Nutrition can have many physical remedies to undo burnout, and remarkably food can also boost our minds. Burnout can wreak havoc on many body systems that relate to our emotions, such as the brain itself: In “Psychophysiological Characteristics of Burnout Syndrome: Resting-State EEG Analysis,” researchers report how “subjects with chronic work-related stress revealed functional disconnection between the amygdala and the medial prefrontal cortex (mPFC)…moreover, they observed that receptors which are involved in the HPA regulation (5-HT1A receptors) were reduced in the ACC, the insular cortex, and in the hippocampus…indicating significant structural and functional brain changes and may suggest impaired top-down regulation of stress in subjects with prolonged work-related stress.”

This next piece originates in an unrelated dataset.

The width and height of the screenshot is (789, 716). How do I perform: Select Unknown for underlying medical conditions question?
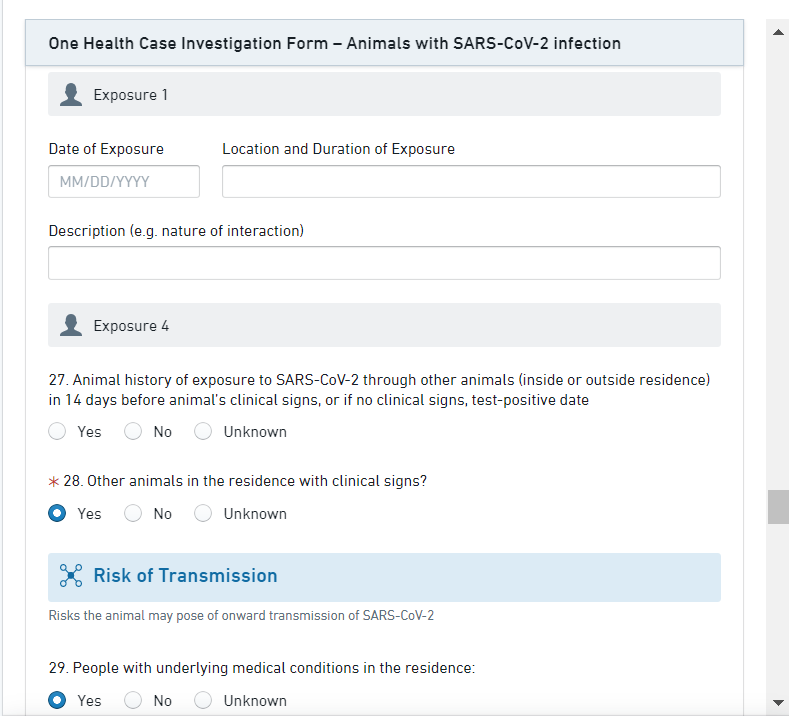click(x=203, y=700)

With the brain operating at less-than-optimal functioning, burned-out clients may have little time and attention to eat properly or little time to eat, period. A client who is eating a balance of proper calories and nutrients for their particular makeup may also be so stressed during the meal that they retain more of those calories and less of those nutrients than would happen if their body was adequately digesting.

Depression and anxiety can manifest parallel to burnout, and for that reason, distinguishing the mental health experience of a client is key before recommending specific foods. Some foods are better with depression than they are with anxiety, and vice-versa. As a holistic health coach, you can sometimes work with your client’s mental health professional to develop truly targeted programs.

Main Takeaways

This article is for holistic health coaches who are working with those suffering from burnout. Your capacity to help and heal at even phase of burnout—from onset of symptoms to habitual burnout—is vast and can encompass strategies that go beyond the six mentioned here. Underscored in the solutions above is the notion that burnout pervades our physical and emotional bodies, an idea supported in its growing field of study such as Alexandra Michel’s article for the Association for Psychological Science entitled “Burnout and the Brain” when she says, “Using cutting-edge techniques, integrative research teams are demonstrating that burnout is not just a state of mind, but a condition that leaves its mark on the brain as well as the body.”